Katie’s weight doesn’t come with the decades of self loathing that many of us have wrapped up in our bodies. For me, overindulging in food first served as a cushion from bad things from being sexually assaulted on my 12th birthday to my parents’ divorce and every little thing after. But then, it became a compulsion, a form of self punishment because I didn’t feel worthy for, well, anything. This battle has been a morning-til-night struggle over every morsel I put into my mouth.

Struggling with food issues is a lot like other addictions or challenges. Sometimes you’re in a good place. Sometimes you’re not. Today, I’m in a good place. Though, when I passed a package of hand-crafted marshmallows yesterday, I almost spiraled into the place where I’m using every possible opportunity to eat.

But I’m in a place where I care enough to care for myself.
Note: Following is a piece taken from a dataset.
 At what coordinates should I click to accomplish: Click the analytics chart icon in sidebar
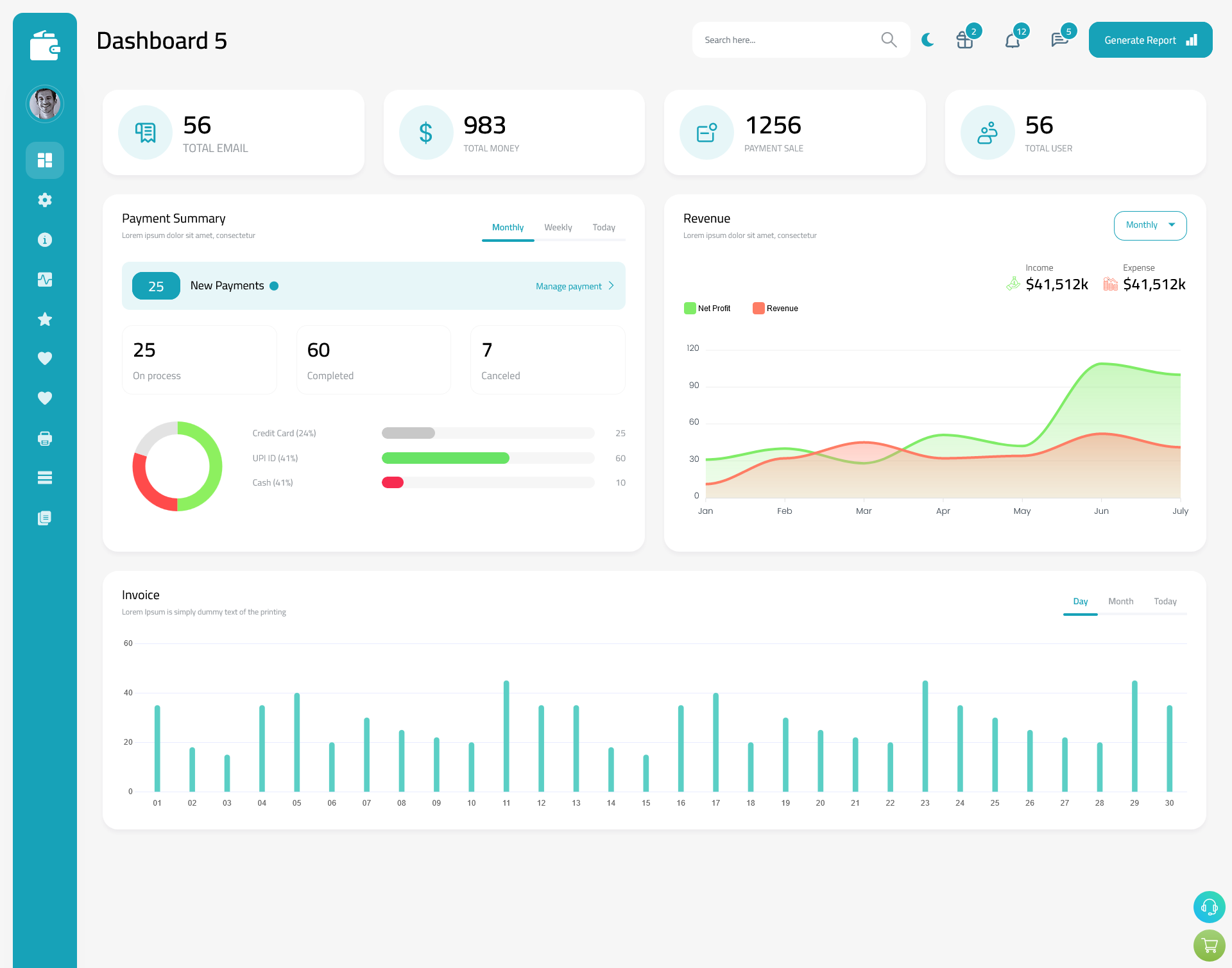tap(45, 279)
It has been a long road to get there.

And there’s the rub, dear Katie, in order for many of us to start on the path to wellness we need to find love, a spark, that makes up stand up for ourselves.
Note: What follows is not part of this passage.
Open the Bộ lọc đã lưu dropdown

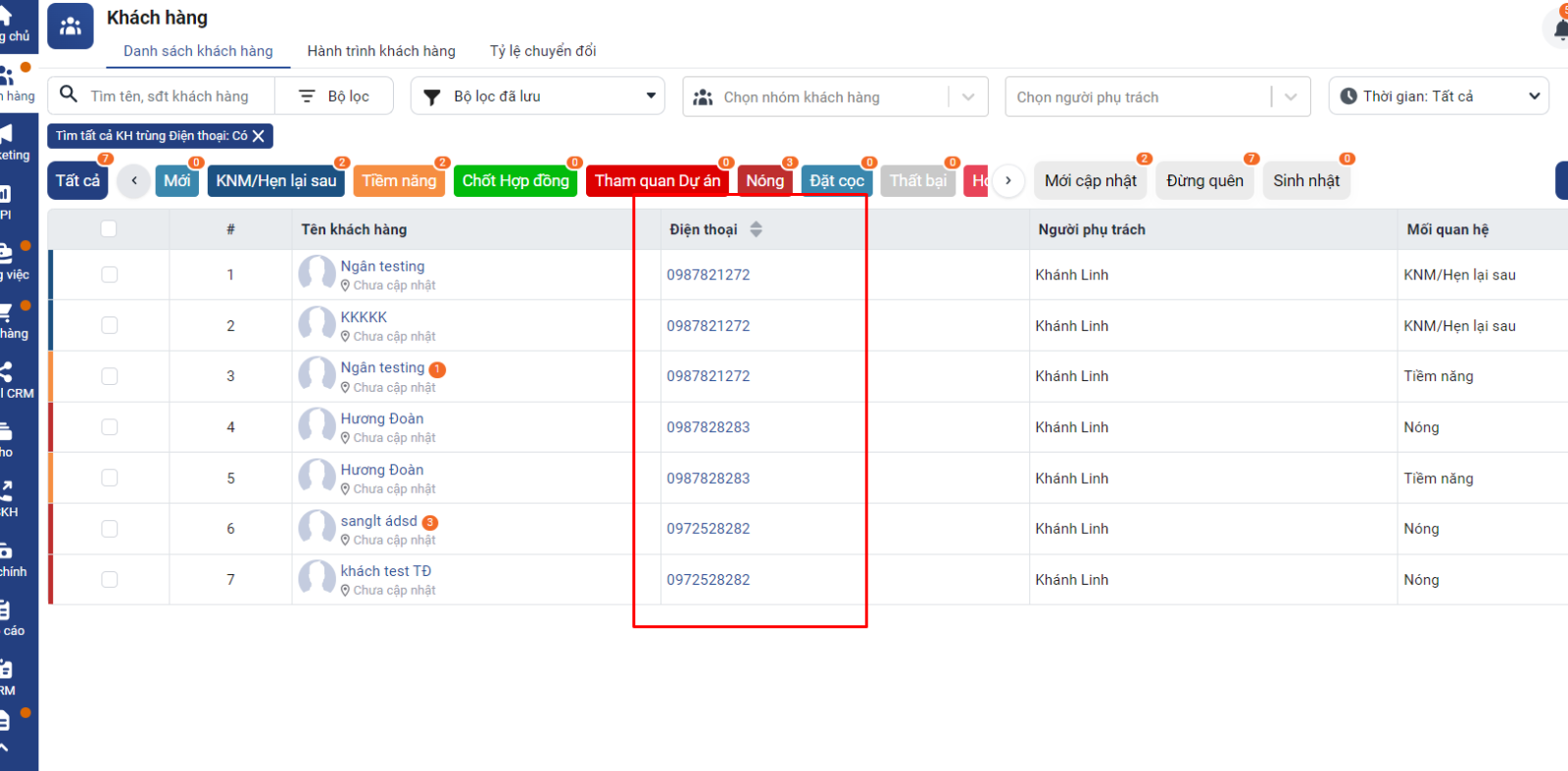[537, 96]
All while facing people such as Katie who find it easier to shame than to support.

Now perhaps she’ll understand the feeling of when you finally get the courage to go to the gym where the same kinds of people who shamed you for being so fat, make you feel uncomfortable for being there.
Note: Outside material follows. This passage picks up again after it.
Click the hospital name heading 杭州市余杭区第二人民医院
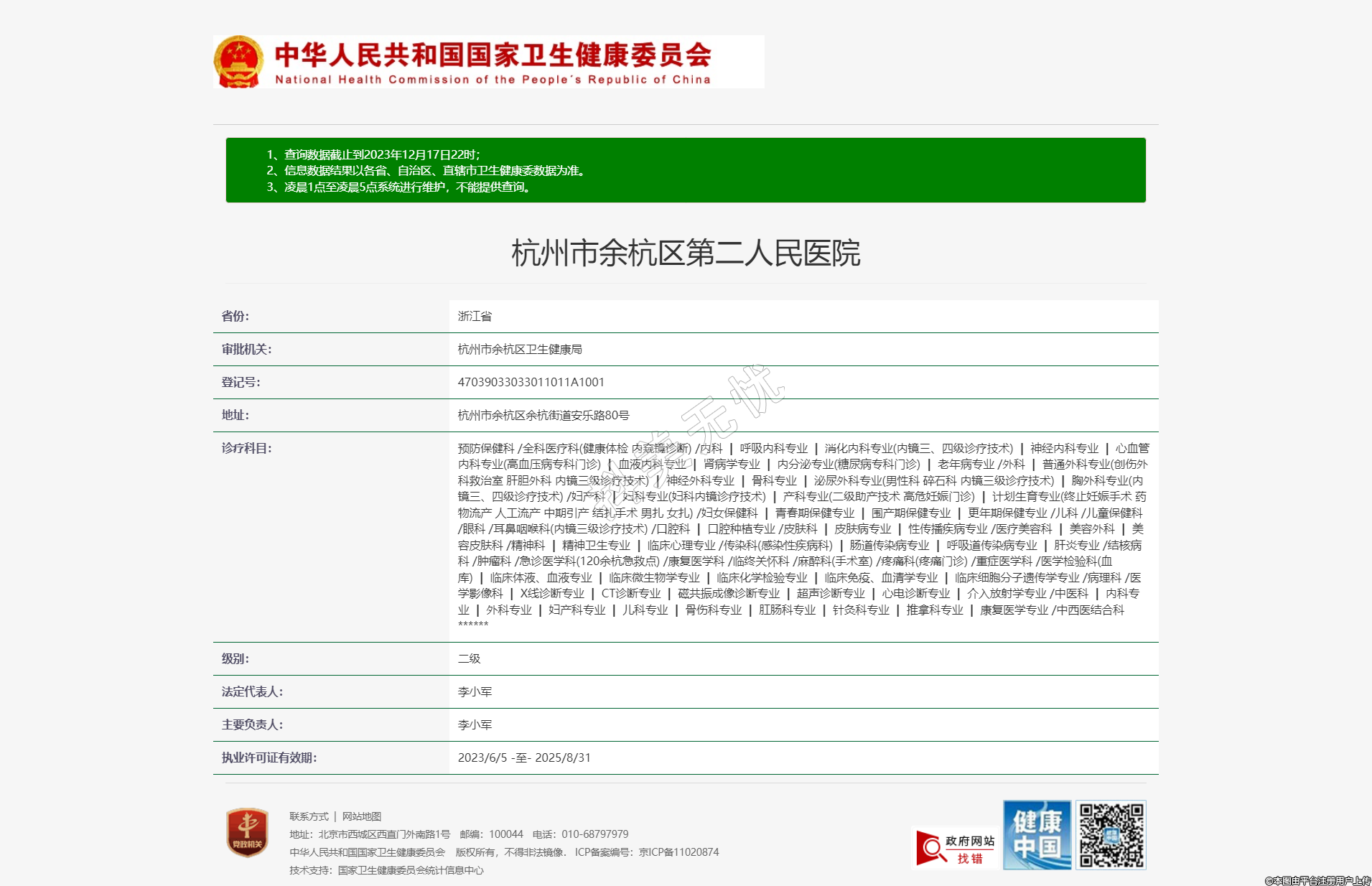 [686, 253]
Just walking in the door is a victory. Doing Zumba in a room surrounded in mirrors when you can’t stand to look at yourself is another. Pulling on a bathing suit and doing laps in front of a buff lifeguard is an epic achievement.

I’ve spent the last month of stepping up my workouts to get into better shape even though I’m struggling with plantar fasciitis, which makes it feel like I’m walking on shards of glass. I still power through Spinning classes, yoga sessions, and walk my daughter to school (trying to nudge my FitBit above 10,000 steps each day) even if just hobbling down the hall in my own home makes me grimace in agony.

But here’s the thing, I do best with weight loss and better health when I am in love with myself where I am, when I feel good enough about myself to take care of my body. I do best when I am supported by those who love to be healthy and love for me to be the same, without judgment or blame. 

Just last week, a spinning instructor, saw me in his 5:45 a.m. class for the first time in well over a year (possibly even two). He remembered a special Kilimanjaro training and fundraising class we did together, said he still had the music in his iPod and he would play it for me in the next’s week class.

“See you next week,” he said, as I left sweaty and sore from the hour of high-energy indoor cycling.

Even though my husband was away that following week, I had to hire a babysitter and pay her twice as much for her to show up at 5:30 a.m., I was there.  I felt good enough about myself that I would show up.

I wish that same kind of love for Katie, that doesn’t require her to beat up people who are already struggling for her own gratitude, benefit and reality television career.

She will be the same spirit whether she’s 50, 35, 20 pounds overweight, or even at her goal. I hope through all this, she gains the compassion and love to live with herself as we all do the same without shame.

Kara Richardson Whitely is a writer, motivational public speaker about body acceptance, plus-size fitness and more.  She’s been published in Self, Runner’s World, Every Day with Rachael Ray. Her next book, Gorge, the story about her third Kilimanjaro hike as a plus-size adventurer, is due out in April 2015 available for pre-order.